┌─ Source data

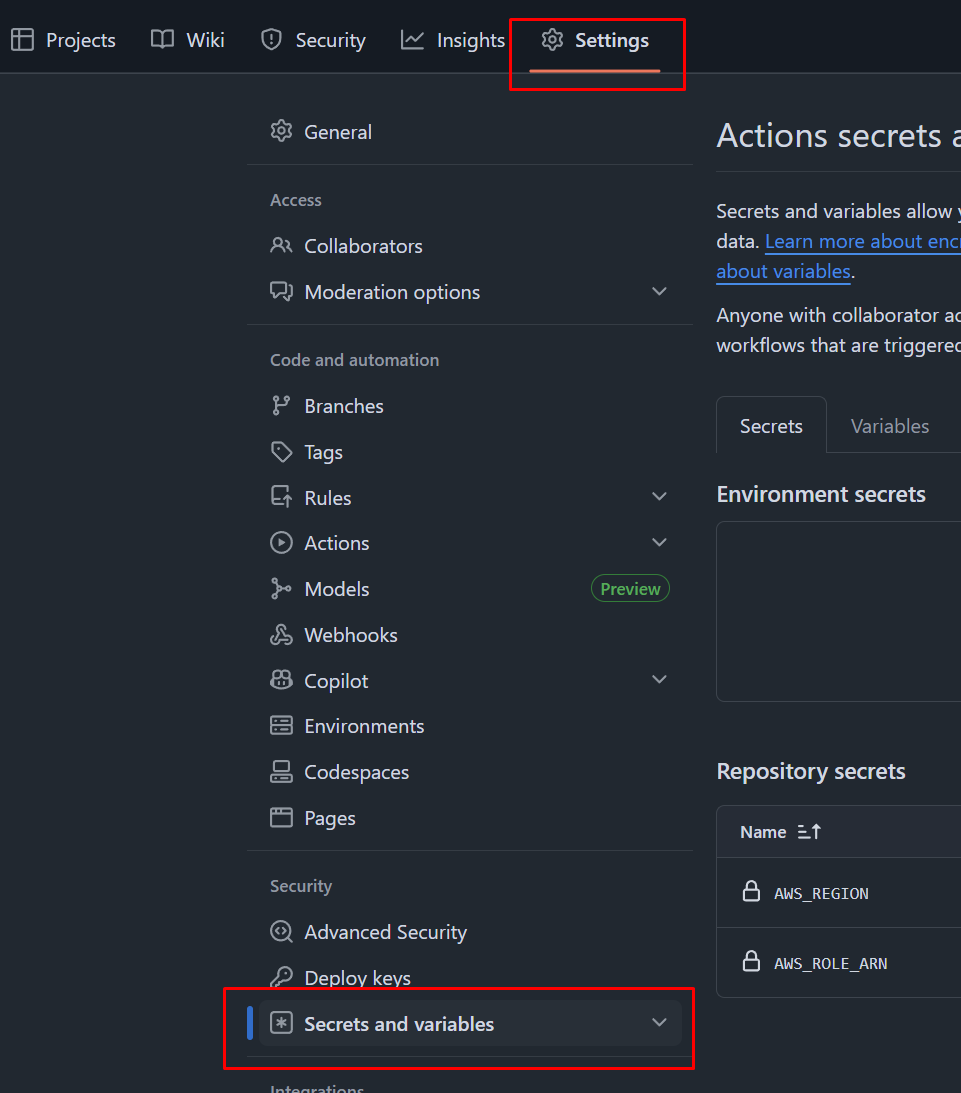961x1093 pixels.
Task: Expand the Actions settings chevron
Action: (659, 543)
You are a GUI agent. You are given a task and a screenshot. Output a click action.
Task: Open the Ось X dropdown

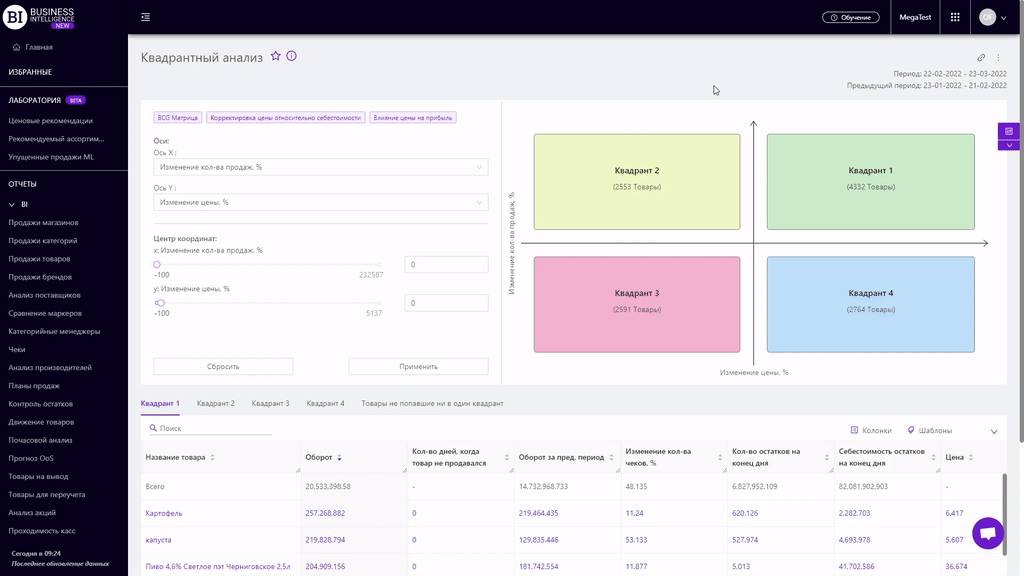[x=320, y=167]
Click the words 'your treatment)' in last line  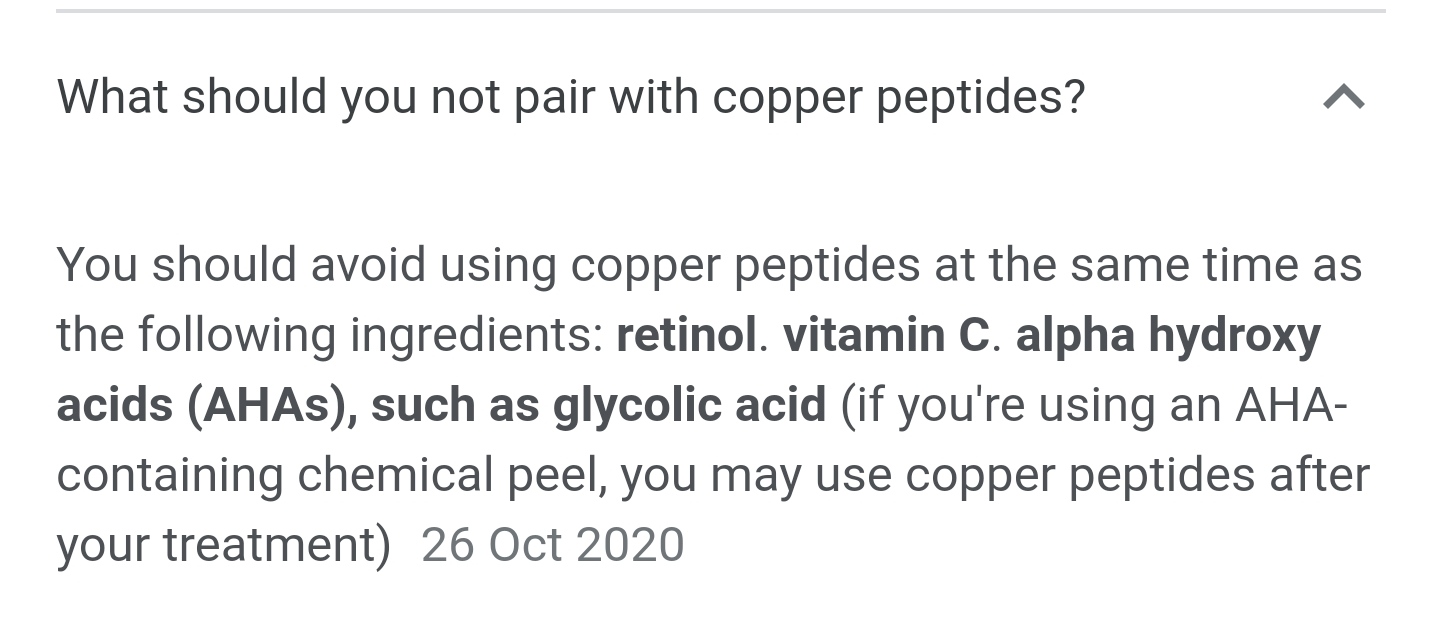[x=224, y=547]
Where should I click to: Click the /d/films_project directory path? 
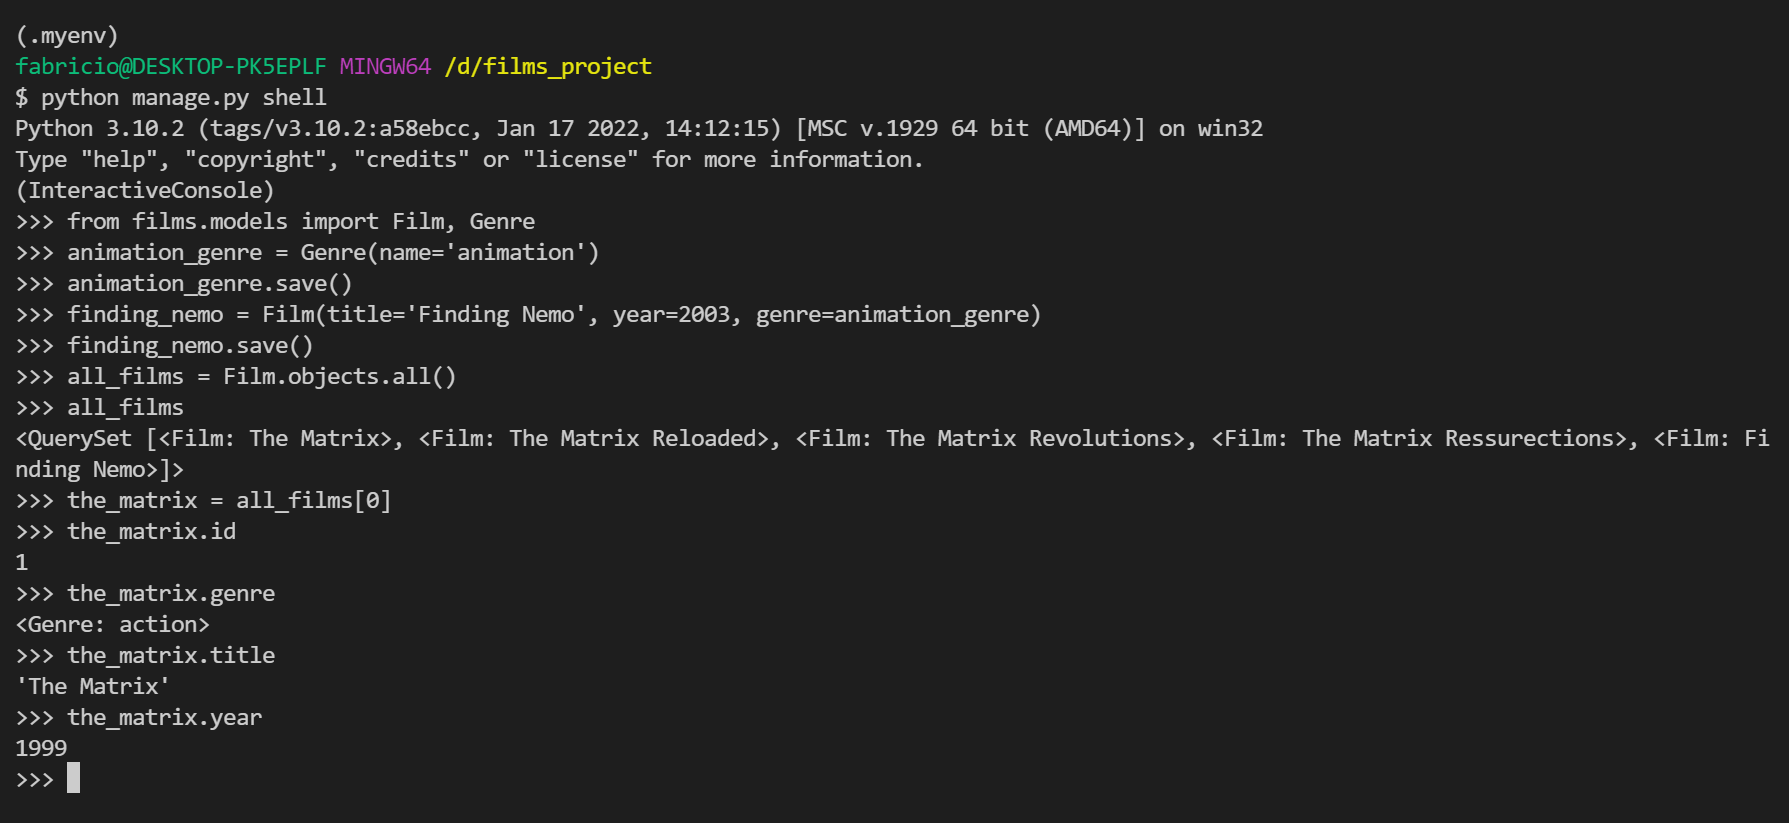point(548,66)
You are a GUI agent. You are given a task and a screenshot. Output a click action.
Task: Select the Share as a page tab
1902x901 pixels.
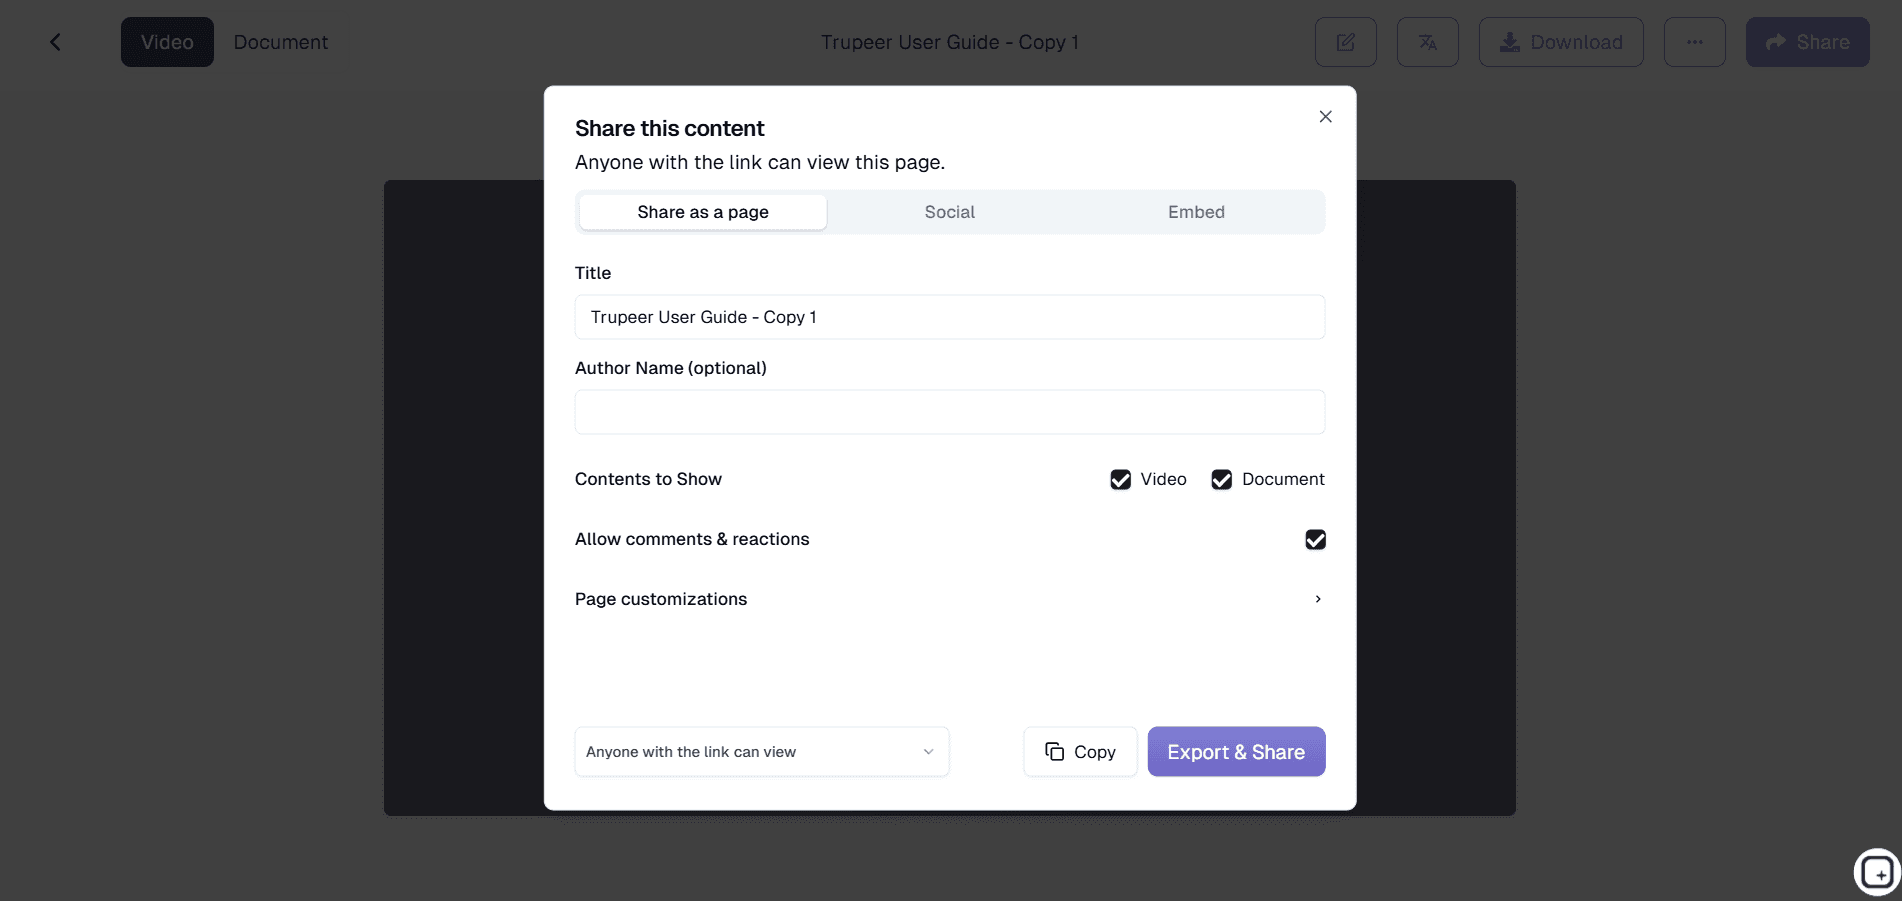point(702,212)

└─

- Task instructions: All that is wanted is the lines from the one holding "Task: Select the Share as a page tab" through the end of the material, duplicated exactly, with no pictures.

- Answer to the exercise:
Task: Select the Share as a page tab
1902x901 pixels.
point(702,212)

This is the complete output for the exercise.